Even with the pandemic’s end in sight, it is unclear if people will be comfortable going out and about and patronizing their favorite restaurants again. It will take a while before most Canadians befriend the virus and not fear it. The fear must be managed carefully by restaurant operators.

While many establishments have disappeared, the gap created by the massive exodus will provide room for more innovation. New recipes, new cuisines, new ingredients, new tastes, new ways of serving, new restaurant designs and more. Canadians, coming out of their kitchen-intensive days more food literate, will have different expectations. The need for more creativity will impact innovative vibes for years to come. Perhaps not at the very beginning when pent-up demand will get people out no matter what. But soon after, Canadians will expect more.
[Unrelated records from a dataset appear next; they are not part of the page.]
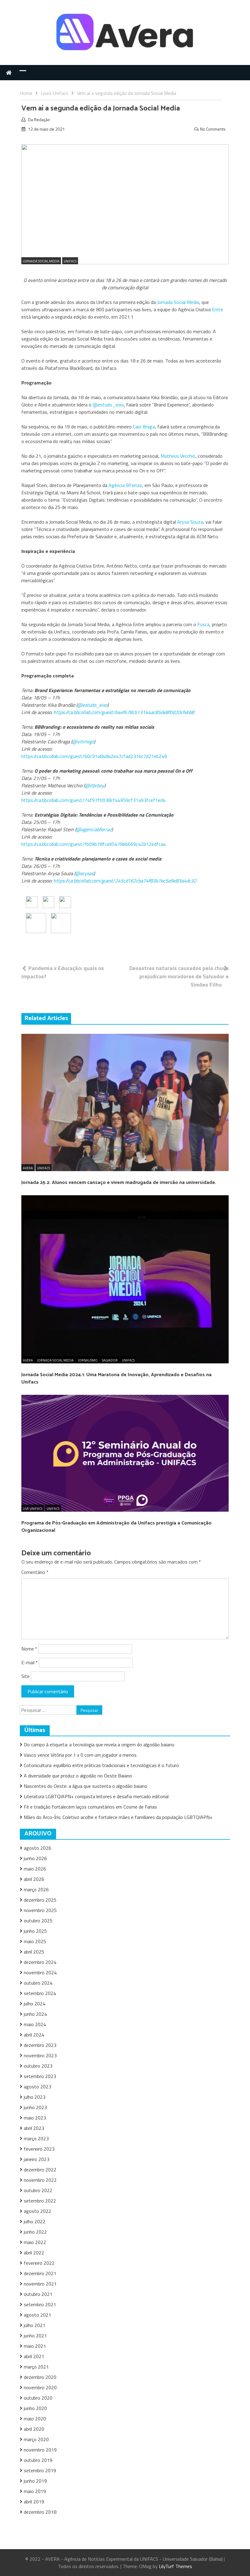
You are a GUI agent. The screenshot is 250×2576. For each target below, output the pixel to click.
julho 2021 (34, 2325)
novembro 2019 (40, 2449)
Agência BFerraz (125, 485)
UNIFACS (70, 261)
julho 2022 (34, 2221)
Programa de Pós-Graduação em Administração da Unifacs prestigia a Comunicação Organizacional (116, 1527)
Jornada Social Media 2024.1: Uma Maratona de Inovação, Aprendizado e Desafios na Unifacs (116, 1378)
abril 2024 (34, 2034)
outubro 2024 (38, 1982)
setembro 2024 (40, 1993)
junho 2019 (35, 2480)
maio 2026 (35, 1868)
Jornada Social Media (41, 261)
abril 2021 (34, 2356)
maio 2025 (35, 1941)
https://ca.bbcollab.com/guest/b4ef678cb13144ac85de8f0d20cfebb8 (123, 712)
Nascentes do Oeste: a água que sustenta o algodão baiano (85, 1786)
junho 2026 (35, 1858)
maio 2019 (35, 2491)
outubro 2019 (38, 2460)
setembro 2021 (40, 2304)
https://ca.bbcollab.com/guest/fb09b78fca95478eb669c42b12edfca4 (93, 844)
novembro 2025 (40, 1910)
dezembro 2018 (40, 2512)
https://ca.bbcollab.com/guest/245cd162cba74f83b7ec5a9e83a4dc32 (124, 880)
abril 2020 (34, 2429)
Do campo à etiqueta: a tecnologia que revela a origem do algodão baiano (99, 1744)
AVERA (28, 1168)
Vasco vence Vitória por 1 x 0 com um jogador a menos (80, 1755)
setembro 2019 (40, 2470)
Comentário (34, 1572)
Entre (217, 309)
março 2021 (36, 2366)
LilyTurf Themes (175, 2566)
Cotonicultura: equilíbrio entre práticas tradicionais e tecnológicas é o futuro (102, 1765)
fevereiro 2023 (39, 2148)
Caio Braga (144, 426)
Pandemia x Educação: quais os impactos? (62, 972)
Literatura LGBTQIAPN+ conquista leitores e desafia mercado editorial (96, 1796)
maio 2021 (35, 2346)
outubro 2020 (38, 2397)
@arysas (84, 873)
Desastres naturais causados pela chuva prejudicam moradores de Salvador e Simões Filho (179, 976)
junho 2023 (35, 2107)
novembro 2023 (40, 2055)
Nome (29, 1648)
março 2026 (36, 1889)
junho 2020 (35, 2408)
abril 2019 (34, 2501)
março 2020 (36, 2439)
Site (25, 1676)
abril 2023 (34, 2128)
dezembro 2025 (40, 1899)
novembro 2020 (40, 2387)
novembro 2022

The way the competitive landscape is defined by operators will also change. With the pandemic, the supply chain is now much more open and democratized. Many companies can sell online, and not just food. Prepared meals and meal kits are being delivered at a record pace. With e-commerce becoming a legitimate strategic option for a growing number of operations, farmers, farmers’ markets, and processors can and are selling directly to consumers. Kraft-Heinz, of all companies, is now operating three ghost kitchens in Canada. Imagine, a multinational consumer goods company delivering meals to consumers. Profits are not the aim but rather it is about understanding the ever-changing customer. Loblaws, through its PC Chef app, is now in the meal kits business prepared by well-established restaurants in some parts of the country.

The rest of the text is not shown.